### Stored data
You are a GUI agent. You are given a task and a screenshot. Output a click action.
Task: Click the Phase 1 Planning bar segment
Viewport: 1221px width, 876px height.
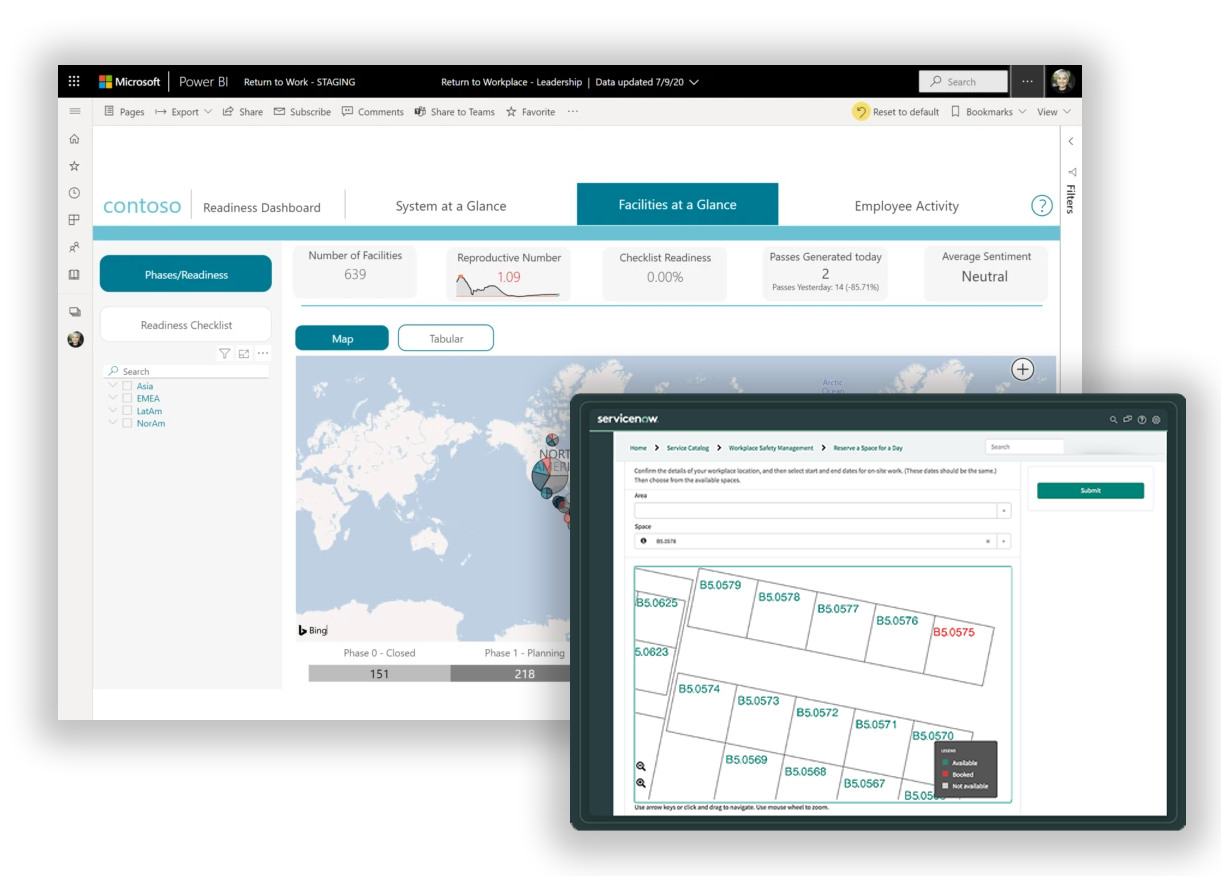509,674

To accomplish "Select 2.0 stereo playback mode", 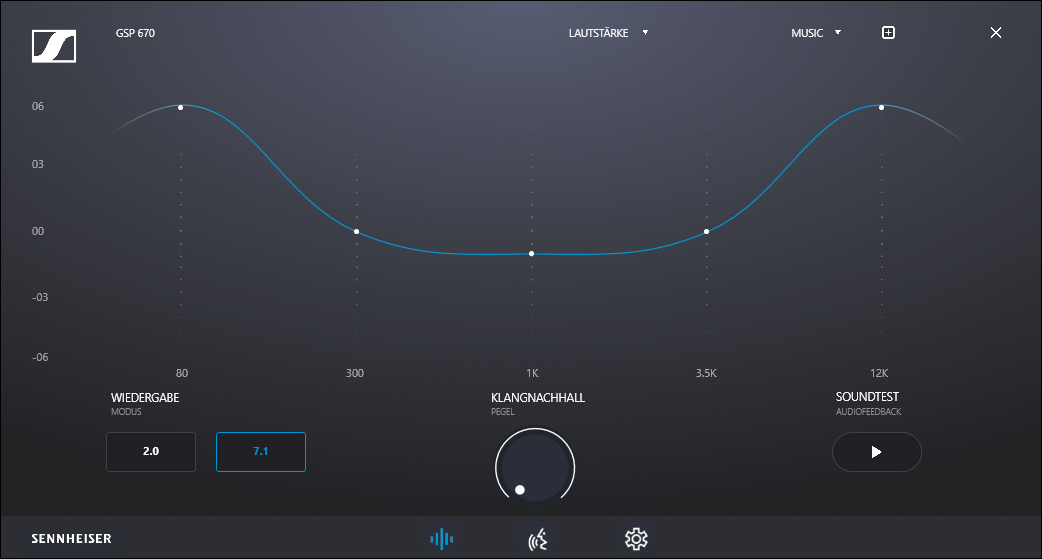I will [x=151, y=452].
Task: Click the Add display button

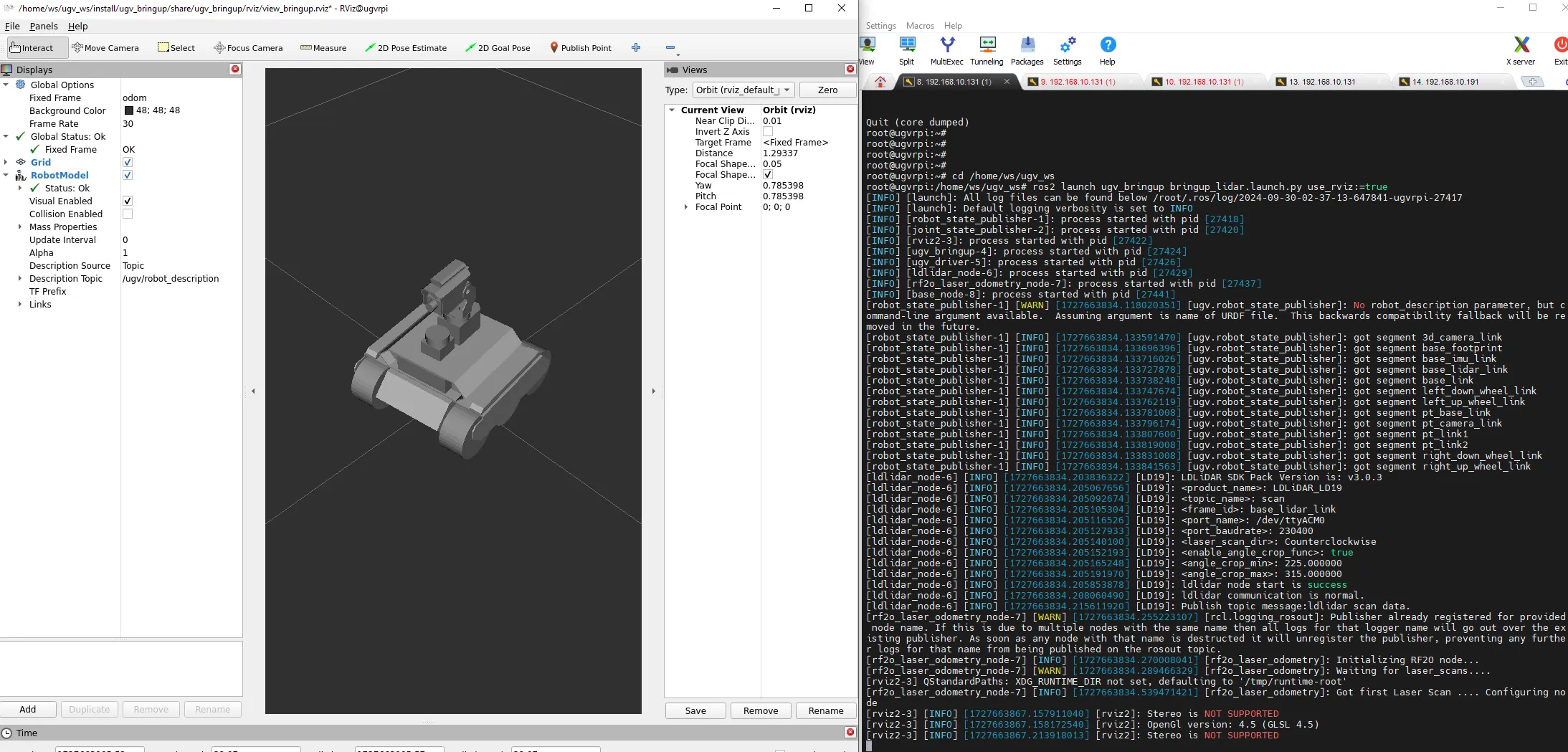Action: pos(28,709)
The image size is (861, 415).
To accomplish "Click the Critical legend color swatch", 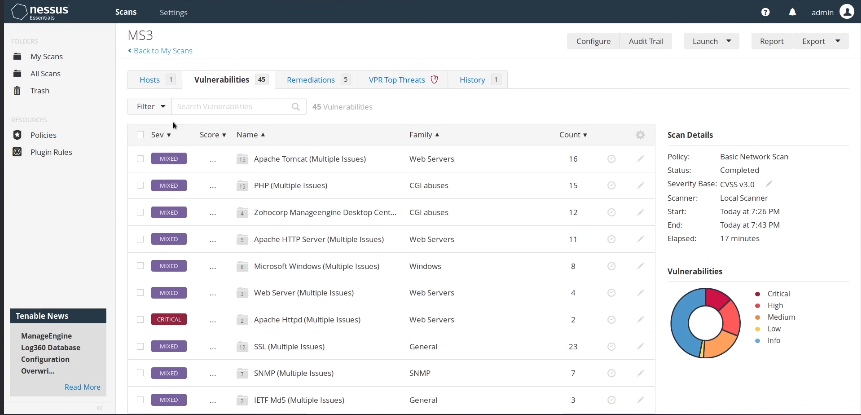I will (758, 293).
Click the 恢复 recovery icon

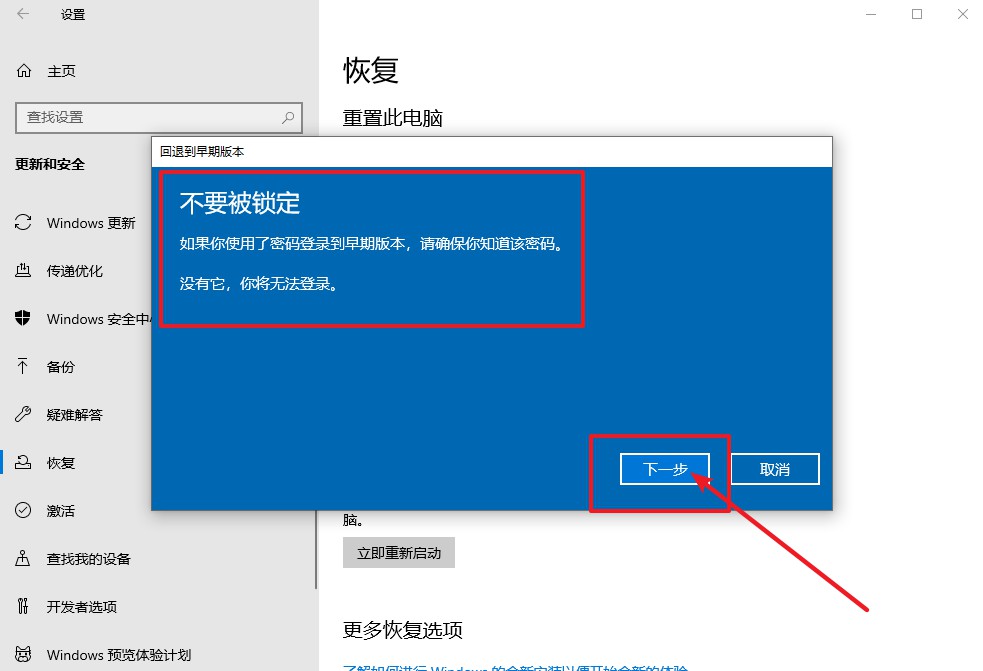pos(22,463)
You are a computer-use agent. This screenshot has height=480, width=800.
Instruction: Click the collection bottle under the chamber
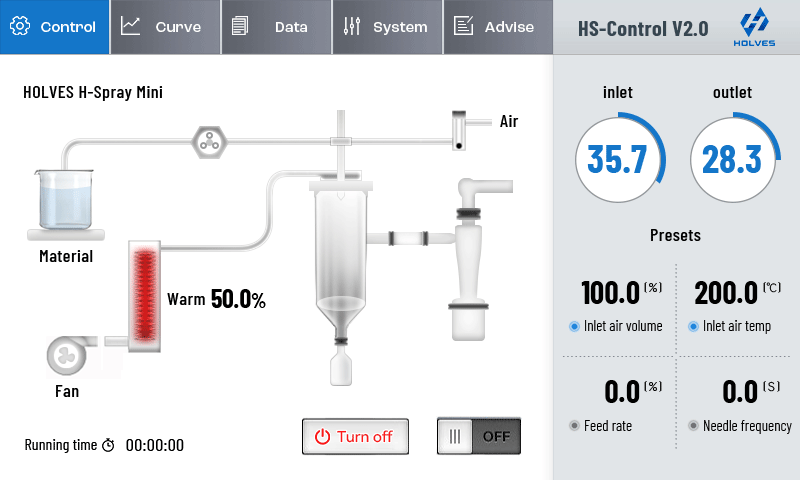coord(342,366)
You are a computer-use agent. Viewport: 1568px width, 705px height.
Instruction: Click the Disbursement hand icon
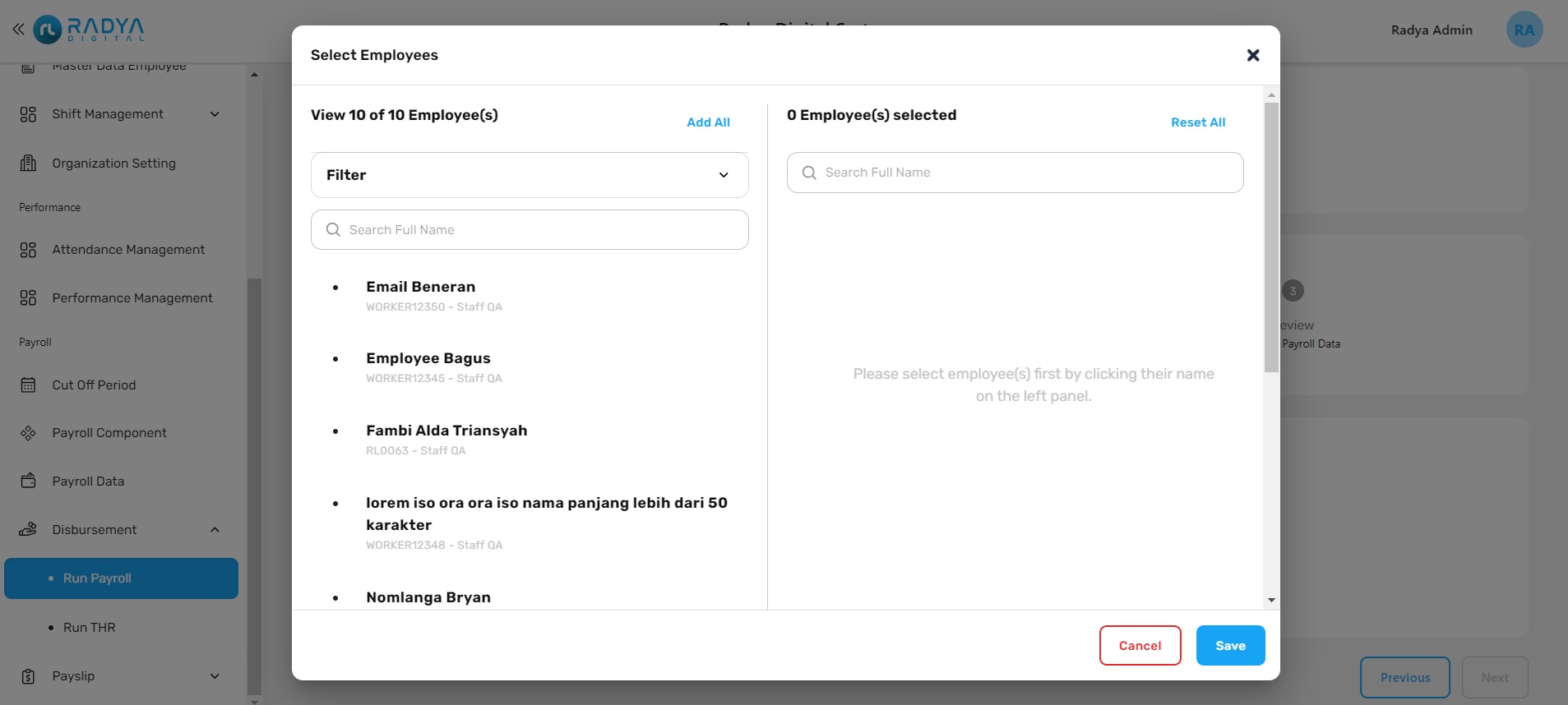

### TASK DIRECTIONS
When the word "screenshot" shows up in a line of the entries, pull that line out.

### SOLUTION TO THIS TASK
You are a GUI agent. You are given a task and a screenshot. Output a click action.
You are a computer-use agent. This screenshot has height=480, width=800.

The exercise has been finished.